Claude Code / Cursor / Windsurf
Add a .mcp.json file in your project root:
{
"mcpServers": {
"oscribe": {
"command": "npx",
"args": ["-y", "oscribe", "serve"]
}
}
}Or if installed globally:
{
"mcpServers": {
"oscribe": {
"command": "oscribe",
"args": ["serve"]
}
}
}Available MCP Tools
| Tool | Description | Parameters |
| ---------------- | ------------------------------------------------------ | ---------------------------------- |
| os_screenshot | 📸 Capture screenshot + cursor position | screen? (default: 0) |
| os_inspect | 🔍 Get UI elements via Windows UI Automation | window? |
| os_inspect_at | 🎯 Get element info at coordinates | x, y |
| os_move | Move mouse cursor | x, y |
| os_click | Click at current cursor position | window?, button? |
| os_click_at | Move + click in one action | x, y, window?, button? |
| os_type | Type text | text |
| os_hotkey | Press keyboard shortcut | keys (e.g., "ctrl+c") |
| os_scroll | Scroll in direction | direction, amount? |
| os_windows | List open windows + screens | - |
| os_focus | Focus window by name | window |
| os_wait | Wait for duration (UI loading) | ms (max 30000) |
| os_nvda_status | Check NVDA screen reader status (Electron support) | - |
| os_nvda_install| Download NVDA portable for Electron apps | - |
| os_nvda_start | Start NVDA in silent mode | - |
| os_nvda_stop | Stop NVDA screen reader | - |
MCP Usage Example
Once configured, Claude can automate your desktop:
"Take a screenshot and describe what you see"
"Inspect the UI elements and click the Submit button"
"List all windows and focus on Chrome"
"Type 'hello world' and press Ctrl+Enter"
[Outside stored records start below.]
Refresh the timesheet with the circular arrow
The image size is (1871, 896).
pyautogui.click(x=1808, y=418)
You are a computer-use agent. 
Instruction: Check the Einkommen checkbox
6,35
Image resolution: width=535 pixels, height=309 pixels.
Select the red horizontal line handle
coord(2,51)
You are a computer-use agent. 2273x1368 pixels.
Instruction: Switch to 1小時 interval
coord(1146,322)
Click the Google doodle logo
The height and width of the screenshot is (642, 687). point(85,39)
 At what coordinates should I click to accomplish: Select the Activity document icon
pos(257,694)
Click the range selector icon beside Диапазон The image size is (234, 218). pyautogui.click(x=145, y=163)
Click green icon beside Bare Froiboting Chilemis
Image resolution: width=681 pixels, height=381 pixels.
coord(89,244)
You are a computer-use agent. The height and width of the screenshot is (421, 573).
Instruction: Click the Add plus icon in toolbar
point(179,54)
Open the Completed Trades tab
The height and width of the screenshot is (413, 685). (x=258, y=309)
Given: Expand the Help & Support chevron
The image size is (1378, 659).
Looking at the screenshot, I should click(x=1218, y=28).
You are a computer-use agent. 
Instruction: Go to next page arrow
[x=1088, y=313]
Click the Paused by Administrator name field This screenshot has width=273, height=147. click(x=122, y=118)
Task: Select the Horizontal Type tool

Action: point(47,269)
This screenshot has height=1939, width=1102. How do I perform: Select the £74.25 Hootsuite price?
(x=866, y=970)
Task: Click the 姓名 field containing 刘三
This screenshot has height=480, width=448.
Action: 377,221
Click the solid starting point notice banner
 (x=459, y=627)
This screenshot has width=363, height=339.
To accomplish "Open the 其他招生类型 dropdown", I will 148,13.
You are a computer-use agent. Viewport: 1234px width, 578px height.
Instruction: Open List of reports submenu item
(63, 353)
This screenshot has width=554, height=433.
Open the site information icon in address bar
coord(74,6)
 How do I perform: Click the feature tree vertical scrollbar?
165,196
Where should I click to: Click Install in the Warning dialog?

Workflow: Claude uses os_screenshot to see the screen, os_inspect to get element coordinates, then os_move + os_click for precise interaction.
Configuration
Config directory: ~/.oscribe/
Files
config.json- Application settings
config.json
{
"defaultScreen": 0,
"dryRun": false,
"logLevel": "info",
"cursorSize": 128
}Configuration Options
| Option | Type | Default | Description |
| --------------- | ------- | -------- | ------------------------------------------- |
| defaultScreen | number | 0 | Default monitor to capture |
| dryRun | boolean | false | Simulate actions without executing |
| logLevel | string | "info" | Log level: debug, info, warn, error |
| cursorSize | number | 128 | Cursor size in screenshots (32-256) |
| nvda.autoDownload | boolean | false | Auto-download NVDA when needed |
| nvda.autoStart | boolean | true | Auto-start NVDA for Electron apps |
| nvda.customPath | string | - | Custom NVDA installation path |
How It Works
OScribe uses a multi-layer approach for desktop automation (Windows):
Screenshot Layer - Captures screen using PowerShell + .NET System.Drawing
UI Automation Layer - Gets element coordinates via Windows accessibility tree:
- Uses Windows UI Automation API via PowerShell
- Returns interactive elements with screen coordinates
- Works like a DOM for desktop apps
Input Layer - Uses robotjs for:
- Mouse movement and clicks
- Keyboard input and hotkeys
- Adapts to Windows mouse button swap settings
Best strategy: Use os_screenshot which returns UI elements with coordinates, then os_move + os_click for precise interaction.
Development
Setup
git clone https://github.com/mikealkeal/oscribe.git
cd oscribe
npm installScripts
npm run build # Build TypeScript
npm run dev # Development mode (watch)
npm run typecheck # Type check only
npm run lint # Run ESLint
npm run lint:fix # Fix linting issues
npm run format # Format with Prettier
npm run clean # Remove dist folderProject Structure
oscribe/
├── bin/
│ └── oscribe.ts # CLI entry point
├── src/
│ ├── core/
│ │ ├── screenshot.ts # Multi-platform screen capture
│ │ ├── input.ts # Mouse/keyboard control (robotjs)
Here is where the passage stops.